Text to read -
>> Start

Nginx will allow access to the Kibana since Kibana is setup to listen to localhost

The following commands will install nginx, httpd-tools and the required repositories:

$ sudo yum -y install epel-release

$ sudo yum -y install nginx httpd-tools

Since installing the Basic license required us to disable X-packs security we have no way to secure Kibana’s web interface. We will instead make use of Nginx’s user authentication using the following command (substitute kibadmin with your user name) enter a password when prompted:

$ sudo htpasswd -c /etc/nginx/htpasswd.users kibadmin

Now let us open up the configuration file with the following command:

$ sudo vi /etc/nginx/nginx.conf

Delete the server block since we will create a separate configuration file:

server       	<-- from here 
{
...
...
}		<-- to here

Save and exit. The following command will create the new server configuration for our Kibana web interface:

$ sudo vi /etc/nginx/conf.d/kibana.conf

server {

listen 80;

server_name your.server.com;
    # to add additional authentication uncomment the two bellow
   	auth_basic "Restricted Access";
  	auth_basic_user_file /etc/nginx/htpasswd.users;

   	location / {
       		proxy_pass http://localhost:5601;
       		proxy_http_version 1.1;
       		proxy_set_header Upgrade $http_upgrade;
       		proxy_set_header Connection 'upgrade';
       		proxy_set_header Host $host;
       		proxy_cache_bypass $http_upgrade;        
   	}
}

Save exit then start and enable Nginx to start at boot up with the following commands:

$ sudo systemctl start nginx

$ sudo systemctl enable nginx

if Selinux is not disabled the following command allow Kibana to work properly

$ sudo setsebool -P httpd_can_network_connect 1

You can access Kibana either through the ELK_Stack_IP address or FQDN use the Nginx authentication at login

http://ELK_Stack_IP
or
http://FQDM

Install Logstash

The Elasticsearch repo Contains the Logstash packages and uses the same GPG key we installed earlier so we can simply install Kibana with the following command:

$ sudo yum -y install logstash

Logstash is installed but it is not configured yet.

Logstash Directory Layout for RPM Packages

Type Description Default Location Setting
home Home directory of the Logstash installation. /usr/share/logstash
bin Binary scripts including logstash to start Logstash and logstash-plugin to install plugins /usr/share/logstash/bin
settings Configuration files, including logstash.yml, jvm.options, and startup.options /etc/logstash path.settings
conf Logstash pipeline configuration files /etc/logstash/conf.d path.config
logs Log files /var/log/logstash path.logs
plugins Local, non Ruby-Gem plugin files. Each plugin is contained in a subdirectory. Recommended for development only. /usr/share/logstash/plugins path.plugins

Generate SSL Certificates

To Authenticate communication between ELK server and beats clients we will need to create SSL certificate and key pairs. You have two options. Use Option 1 if you do not have a DNS setup to resolve your FQDN. Use Option 2 if you do.

>> End

Material provided -
>> Start

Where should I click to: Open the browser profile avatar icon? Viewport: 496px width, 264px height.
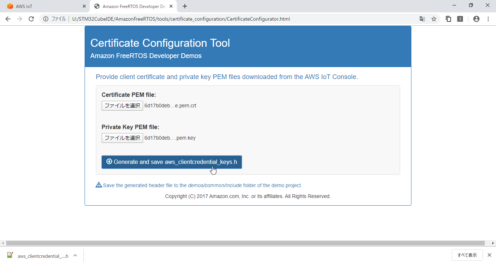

>> End

Set of tasks -
1. According to the Kibana and Logstash setup guide, what is the default location of the Logstash log files?
2. Please write out the Kibana and Logstash setup guide between "Generate SSL Certificates" and "2 if you do.", inclusive.

Per-task outputs -
1. /var/log/logstash

2.
Generate SSL Certificates

To Authenticate communication between ELK server and beats clients we will need to create SSL certificate and key pairs. You have two options. Use Option 1 if you do not have a DNS setup to resolve your FQDN. Use Option 2 if you do.